» **Vorliegender Text**:
####################

Shirin Davids Netflix-Doku: Warum sie keine Promo macht
Shirin Davids Doku „Barbara – Becoming Shirin David“ ist auf Netflix – doch die Rapperin schweigt. Was hinter der fehlenden Promo steckt und wie Loredana reagiert.
Warum mach Shirin David keine Promo für ihre Netflix-Doku? Das fragen sich ihre Fans. Am Freitag, dem 13. März, erschien „Barbara – Becoming Shirin David“ auf Netflix. Das Biopic zeigt die Rapperin von einer anderen Seite: nicht den Superstar, sondern Barbara, die bei ihrer Mutter in Litauen auf der Couch sitzt.
Was die Doku zeigt
Der Film handelt vieles ab: Shirin Davids Karriere, den Hate, den sie im Internet bekam, ihren daraus entstandenen Perfektionismus sowie ihre sozialen Beziehungen, die fast ausschließlich auf Arbeitsbasis existieren. Shirin David ist schon lange eine Kunstfigur, in der die Privatperson Barbara verloren gegangen ist – zumindest laut Doku.
Keine Promo – kein Zufall?

####################

Gesammelte Dateneinträge:
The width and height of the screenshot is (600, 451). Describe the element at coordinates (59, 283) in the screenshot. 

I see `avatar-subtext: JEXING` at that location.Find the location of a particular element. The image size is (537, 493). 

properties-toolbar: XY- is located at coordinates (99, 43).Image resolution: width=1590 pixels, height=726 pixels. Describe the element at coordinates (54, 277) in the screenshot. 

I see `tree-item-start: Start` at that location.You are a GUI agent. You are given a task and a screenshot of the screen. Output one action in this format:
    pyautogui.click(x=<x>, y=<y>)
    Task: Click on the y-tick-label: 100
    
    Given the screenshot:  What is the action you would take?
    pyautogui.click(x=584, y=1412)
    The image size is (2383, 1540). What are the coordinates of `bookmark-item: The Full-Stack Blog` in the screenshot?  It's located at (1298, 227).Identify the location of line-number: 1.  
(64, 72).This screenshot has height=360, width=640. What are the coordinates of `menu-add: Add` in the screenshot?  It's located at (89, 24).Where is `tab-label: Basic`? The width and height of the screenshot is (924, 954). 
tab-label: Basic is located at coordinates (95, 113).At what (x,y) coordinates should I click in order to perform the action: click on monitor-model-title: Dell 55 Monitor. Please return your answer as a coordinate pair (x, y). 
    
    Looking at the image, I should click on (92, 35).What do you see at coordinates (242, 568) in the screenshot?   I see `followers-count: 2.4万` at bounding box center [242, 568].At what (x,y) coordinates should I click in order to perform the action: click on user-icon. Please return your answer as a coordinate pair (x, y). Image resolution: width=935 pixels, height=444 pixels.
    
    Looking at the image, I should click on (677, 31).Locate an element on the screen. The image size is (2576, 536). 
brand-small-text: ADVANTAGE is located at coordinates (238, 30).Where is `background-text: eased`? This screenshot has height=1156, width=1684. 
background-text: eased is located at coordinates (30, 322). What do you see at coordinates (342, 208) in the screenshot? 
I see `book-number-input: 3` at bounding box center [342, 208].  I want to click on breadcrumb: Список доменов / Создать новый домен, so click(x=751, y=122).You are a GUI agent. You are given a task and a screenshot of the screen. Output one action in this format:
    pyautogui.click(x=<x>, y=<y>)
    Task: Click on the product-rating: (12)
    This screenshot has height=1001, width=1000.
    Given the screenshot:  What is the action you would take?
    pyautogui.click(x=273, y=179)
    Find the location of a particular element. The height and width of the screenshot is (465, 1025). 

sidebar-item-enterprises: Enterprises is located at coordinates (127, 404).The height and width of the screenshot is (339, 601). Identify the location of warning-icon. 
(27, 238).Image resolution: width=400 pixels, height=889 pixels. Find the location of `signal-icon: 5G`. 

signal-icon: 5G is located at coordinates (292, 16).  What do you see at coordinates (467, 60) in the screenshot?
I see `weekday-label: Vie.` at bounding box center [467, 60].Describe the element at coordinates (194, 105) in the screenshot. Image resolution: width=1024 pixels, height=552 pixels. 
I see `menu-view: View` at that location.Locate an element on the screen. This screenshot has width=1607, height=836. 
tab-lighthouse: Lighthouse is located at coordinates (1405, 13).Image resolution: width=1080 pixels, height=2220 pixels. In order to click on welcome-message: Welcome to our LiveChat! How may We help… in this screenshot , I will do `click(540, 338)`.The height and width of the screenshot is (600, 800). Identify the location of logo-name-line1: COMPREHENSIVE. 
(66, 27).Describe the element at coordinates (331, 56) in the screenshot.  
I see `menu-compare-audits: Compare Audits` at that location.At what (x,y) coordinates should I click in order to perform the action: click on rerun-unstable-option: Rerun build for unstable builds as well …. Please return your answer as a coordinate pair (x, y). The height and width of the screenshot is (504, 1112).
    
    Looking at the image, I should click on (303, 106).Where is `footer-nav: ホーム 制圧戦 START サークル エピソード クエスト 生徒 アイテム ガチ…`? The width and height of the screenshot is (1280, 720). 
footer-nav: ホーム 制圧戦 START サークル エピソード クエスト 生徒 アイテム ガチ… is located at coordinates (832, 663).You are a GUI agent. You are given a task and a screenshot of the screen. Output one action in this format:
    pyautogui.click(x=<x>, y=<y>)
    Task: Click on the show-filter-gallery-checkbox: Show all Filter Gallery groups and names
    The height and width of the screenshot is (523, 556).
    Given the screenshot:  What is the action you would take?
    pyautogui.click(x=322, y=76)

####################

» **Aufgaben zur Übung**:
a – Gib aus dem Artikel über Shirin Davids Netflix-Doku den Abschnitt zwischen „Warum mach Shirin“ und „der Couch sitzt.“ wortgetreu wieder, beide Stellen eingeschlossen.
b – An welchem Tag erschien „Barbara – Becoming Shirin David“ laut dem Artikel über Shirin Davids Netflix-Doku auf Netflix?
c – Schreib den Artikel über Shirin Davids Netflix-Doku im Anschluss an die Zwischenüberschrift „Keine Promo – kein Zufall?“ weiter.
Die Einträge haben mit dem Artikel nichts zu tun.

» **Antworten je Aufgabe**:
a –
Warum mach Shirin David keine Promo für ihre Netflix-Doku? Das fragen sich ihre Fans. Am Freitag, dem 13. März, erschien „Barbara – Becoming Shirin David“ auf Netflix. Das Biopic zeigt die Rapperin von einer anderen Seite: nicht den Superstar, sondern Barbara, die bei ihrer Mutter in Litauen auf der Couch sitzt.

b – Am Freitag, dem 13. März.

c –
Warum hat Shirin David die Netflix-Produktion bislang in keiner Weise beworben? Auf ihrem Instagram-Profil fehlt jegliche Werbung für den Film. Dabei hat die Rapperin durchaus Promo-Posts für ihre eigene Marke Shirin Beauty veröffentlicht. Auch von Netflix war bis zum Tag der Veröffentlichung nichts auf Instagram zu sehen – lediglich ein Trailer auf TikTok, der vergleichsweise wenige Klicks erzielte, wurde im Vorfeld publik.
Bei all dem Perfektionismus sollte ein Werbetrailer eigentlich das Wichtigste bei der Vermarktung der neuen Dokumentation sein. Oder ist genau dieser Perfektionismus der Grund für die fehlende Promo?
Bekanntes Muster
Es ist nicht das erste Mal, dass es von Shirin Davids Seite aus still bleibt. Bereits beim Release ihres Albums „Schlau aber Blond“ im Jahr 2025 gab es keinerlei Regung von ihr. „Becoming Shirin David“ liefert dafür eine Erklärung: Die Rapperin hat große Angst vor Kontrollverlust. Wenn nicht alles perfekt läuft, macht sie es lieber nicht öffentlich. „Besorg mir erst einen guten Therapieplatz, bevor ich mich wieder einer Öffentlichkeit aussetze, die mich zerstört hat“, sagte sie zu ihrem Manager Taban Jafari. Damals postete sie ihre Songpromo erst drei Tage nach der Veröffentlichung.
Bei der Netflix-Produktion scheint sich dieses Muster zu wiederholen. Vor einigen Monaten kündigte sie in einem Video an, dass im ersten Quartal 2026 eine Dokumentaraufnahme auf dem Streamingdienst erscheinen werde – seitdem herrschte Schweigen.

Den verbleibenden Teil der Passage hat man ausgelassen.